OBJECTIVE
Copy the material below word for word, from its beginning through the line containing "The width and height of the screenshot is (919, 466).", both ends included.

TASK INPUTS
○ ○ ○ ○ ○ ○ ○
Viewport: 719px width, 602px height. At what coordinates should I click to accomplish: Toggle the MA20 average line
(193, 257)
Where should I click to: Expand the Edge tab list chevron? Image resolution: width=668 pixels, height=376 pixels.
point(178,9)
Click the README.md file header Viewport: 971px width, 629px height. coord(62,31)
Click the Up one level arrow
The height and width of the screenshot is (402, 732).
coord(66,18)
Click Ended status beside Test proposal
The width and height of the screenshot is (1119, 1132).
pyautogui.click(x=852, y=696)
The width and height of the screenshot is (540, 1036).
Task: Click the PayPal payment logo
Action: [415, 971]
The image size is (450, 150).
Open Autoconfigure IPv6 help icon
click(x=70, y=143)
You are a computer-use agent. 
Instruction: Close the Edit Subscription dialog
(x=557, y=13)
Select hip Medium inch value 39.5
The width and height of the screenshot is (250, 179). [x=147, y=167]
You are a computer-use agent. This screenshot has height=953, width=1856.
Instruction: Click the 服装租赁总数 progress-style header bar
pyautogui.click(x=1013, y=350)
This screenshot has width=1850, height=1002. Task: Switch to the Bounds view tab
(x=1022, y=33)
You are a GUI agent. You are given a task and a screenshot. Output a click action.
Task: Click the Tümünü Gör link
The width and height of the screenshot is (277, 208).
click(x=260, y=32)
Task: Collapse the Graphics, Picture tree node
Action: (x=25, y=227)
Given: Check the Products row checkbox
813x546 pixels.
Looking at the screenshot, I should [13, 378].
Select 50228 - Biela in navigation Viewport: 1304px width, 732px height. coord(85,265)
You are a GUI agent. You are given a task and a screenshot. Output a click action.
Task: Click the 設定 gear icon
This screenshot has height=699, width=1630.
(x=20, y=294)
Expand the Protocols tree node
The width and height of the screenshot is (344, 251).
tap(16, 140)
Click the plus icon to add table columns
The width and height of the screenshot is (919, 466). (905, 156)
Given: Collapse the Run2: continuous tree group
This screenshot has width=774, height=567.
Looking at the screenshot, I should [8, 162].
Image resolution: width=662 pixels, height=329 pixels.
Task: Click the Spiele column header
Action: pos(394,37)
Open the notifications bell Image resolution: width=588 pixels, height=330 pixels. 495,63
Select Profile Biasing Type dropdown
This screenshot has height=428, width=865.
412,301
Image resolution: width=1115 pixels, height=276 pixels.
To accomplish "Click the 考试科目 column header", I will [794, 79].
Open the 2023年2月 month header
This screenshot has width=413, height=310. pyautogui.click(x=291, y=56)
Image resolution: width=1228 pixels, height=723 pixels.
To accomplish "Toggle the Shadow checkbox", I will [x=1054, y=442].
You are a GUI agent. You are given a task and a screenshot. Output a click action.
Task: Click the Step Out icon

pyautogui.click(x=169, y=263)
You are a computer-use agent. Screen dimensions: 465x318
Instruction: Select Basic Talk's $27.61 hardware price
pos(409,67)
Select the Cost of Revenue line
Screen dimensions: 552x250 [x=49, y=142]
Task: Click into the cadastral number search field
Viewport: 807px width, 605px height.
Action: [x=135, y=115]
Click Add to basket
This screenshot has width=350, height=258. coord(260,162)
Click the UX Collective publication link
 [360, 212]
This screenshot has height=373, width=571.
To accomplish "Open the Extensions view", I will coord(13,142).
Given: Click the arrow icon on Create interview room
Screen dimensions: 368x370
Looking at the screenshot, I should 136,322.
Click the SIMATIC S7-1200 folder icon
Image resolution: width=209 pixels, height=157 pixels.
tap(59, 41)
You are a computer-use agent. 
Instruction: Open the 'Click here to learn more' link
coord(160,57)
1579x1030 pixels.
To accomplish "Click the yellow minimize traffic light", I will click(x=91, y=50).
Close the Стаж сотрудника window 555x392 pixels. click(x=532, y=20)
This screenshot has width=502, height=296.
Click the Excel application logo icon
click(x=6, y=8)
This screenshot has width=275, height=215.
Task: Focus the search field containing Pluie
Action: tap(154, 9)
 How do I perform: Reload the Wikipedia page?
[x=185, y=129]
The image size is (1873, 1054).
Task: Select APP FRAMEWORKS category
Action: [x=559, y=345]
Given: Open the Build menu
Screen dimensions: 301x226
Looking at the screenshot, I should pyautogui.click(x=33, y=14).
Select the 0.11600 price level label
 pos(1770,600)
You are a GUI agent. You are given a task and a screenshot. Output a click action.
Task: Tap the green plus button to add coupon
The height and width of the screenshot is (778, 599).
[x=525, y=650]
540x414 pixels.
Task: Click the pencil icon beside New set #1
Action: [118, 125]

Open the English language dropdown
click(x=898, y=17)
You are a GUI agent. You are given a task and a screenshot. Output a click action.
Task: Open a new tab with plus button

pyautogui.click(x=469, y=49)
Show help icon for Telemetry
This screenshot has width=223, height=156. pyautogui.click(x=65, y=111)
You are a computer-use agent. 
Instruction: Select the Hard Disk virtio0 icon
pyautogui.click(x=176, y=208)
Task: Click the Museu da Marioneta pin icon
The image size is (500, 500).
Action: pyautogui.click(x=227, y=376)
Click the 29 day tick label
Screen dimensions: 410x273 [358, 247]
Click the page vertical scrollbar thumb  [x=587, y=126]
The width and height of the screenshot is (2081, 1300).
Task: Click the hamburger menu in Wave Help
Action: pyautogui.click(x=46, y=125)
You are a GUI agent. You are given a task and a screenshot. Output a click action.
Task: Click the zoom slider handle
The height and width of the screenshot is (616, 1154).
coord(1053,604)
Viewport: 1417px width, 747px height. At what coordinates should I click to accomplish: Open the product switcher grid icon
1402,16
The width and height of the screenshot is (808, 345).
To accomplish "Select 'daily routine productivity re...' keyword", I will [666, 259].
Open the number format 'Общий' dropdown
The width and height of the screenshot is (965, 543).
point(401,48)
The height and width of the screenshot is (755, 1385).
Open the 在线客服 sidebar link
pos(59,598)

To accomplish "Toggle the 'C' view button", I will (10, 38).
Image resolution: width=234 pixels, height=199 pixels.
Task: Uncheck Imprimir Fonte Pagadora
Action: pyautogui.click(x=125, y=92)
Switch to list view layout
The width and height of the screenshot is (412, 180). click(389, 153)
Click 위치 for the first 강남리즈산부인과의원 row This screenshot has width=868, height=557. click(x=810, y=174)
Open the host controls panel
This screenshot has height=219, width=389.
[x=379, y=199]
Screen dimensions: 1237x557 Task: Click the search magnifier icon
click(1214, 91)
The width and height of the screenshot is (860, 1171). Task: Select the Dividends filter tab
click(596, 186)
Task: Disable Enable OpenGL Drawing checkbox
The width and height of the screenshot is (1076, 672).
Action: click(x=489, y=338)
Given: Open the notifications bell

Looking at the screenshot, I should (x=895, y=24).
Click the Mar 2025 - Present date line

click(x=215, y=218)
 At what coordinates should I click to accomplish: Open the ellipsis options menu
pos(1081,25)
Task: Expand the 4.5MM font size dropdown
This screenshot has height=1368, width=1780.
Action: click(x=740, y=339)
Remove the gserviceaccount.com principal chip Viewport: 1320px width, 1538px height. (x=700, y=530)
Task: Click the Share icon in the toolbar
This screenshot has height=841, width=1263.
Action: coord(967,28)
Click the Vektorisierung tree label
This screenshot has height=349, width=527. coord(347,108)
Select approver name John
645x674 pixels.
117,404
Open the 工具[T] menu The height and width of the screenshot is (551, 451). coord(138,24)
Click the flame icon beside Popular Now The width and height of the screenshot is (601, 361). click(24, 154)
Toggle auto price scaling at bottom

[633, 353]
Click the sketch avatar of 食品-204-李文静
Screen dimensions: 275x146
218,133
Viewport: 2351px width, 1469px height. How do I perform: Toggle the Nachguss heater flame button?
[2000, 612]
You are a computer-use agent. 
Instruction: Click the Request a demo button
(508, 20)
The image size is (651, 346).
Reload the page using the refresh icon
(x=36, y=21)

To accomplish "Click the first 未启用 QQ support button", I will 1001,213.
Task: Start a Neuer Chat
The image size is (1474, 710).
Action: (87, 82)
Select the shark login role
○ ○ ○ ○ ○ ○ ○
EXERCISE RESPONSE
Viewport: 719px width, 602px height. At what coordinates should I click to accomplish: Toggle the MA20 average line
(193, 257)
Where should I click to: Expand the Edge tab list chevron? Image resolution: width=668 pixels, height=376 pixels.
point(178,9)
Click the README.md file header Viewport: 971px width, 629px height. coord(62,31)
Click the Up one level arrow
The height and width of the screenshot is (402, 732).
coord(66,18)
Click Ended status beside Test proposal
The width and height of the screenshot is (1119, 1132).
pyautogui.click(x=852, y=696)
The width and height of the screenshot is (540, 1036).
Task: Click the PayPal payment logo
Action: [415, 971]
The image size is (450, 150).
Open Autoconfigure IPv6 help icon
click(x=70, y=143)
You are a computer-use agent. 
Instruction: Close the Edit Subscription dialog
(x=557, y=13)
Select hip Medium inch value 39.5
The width and height of the screenshot is (250, 179). [x=147, y=167]
You are a computer-use agent. This screenshot has height=953, width=1856.
Instruction: Click the 服装租赁总数 progress-style header bar
pyautogui.click(x=1013, y=350)
This screenshot has width=1850, height=1002. Task: Switch to the Bounds view tab
(x=1022, y=33)
You are a GUI agent. You are given a task and a screenshot. Output a click action.
Task: Click the Tümünü Gör link
The width and height of the screenshot is (277, 208).
click(x=260, y=32)
Task: Collapse the Graphics, Picture tree node
Action: (x=25, y=227)
Given: Check the Products row checkbox
813x546 pixels.
Looking at the screenshot, I should [13, 378].
Select 50228 - Biela in navigation Viewport: 1304px width, 732px height. coord(85,265)
You are a GUI agent. You are given a task and a screenshot. Output a click action.
Task: Click the 設定 gear icon
This screenshot has height=699, width=1630.
(x=20, y=294)
Expand the Protocols tree node
The width and height of the screenshot is (344, 251).
tap(16, 140)
Click the plus icon to add table columns
The width and height of the screenshot is (919, 466). (905, 156)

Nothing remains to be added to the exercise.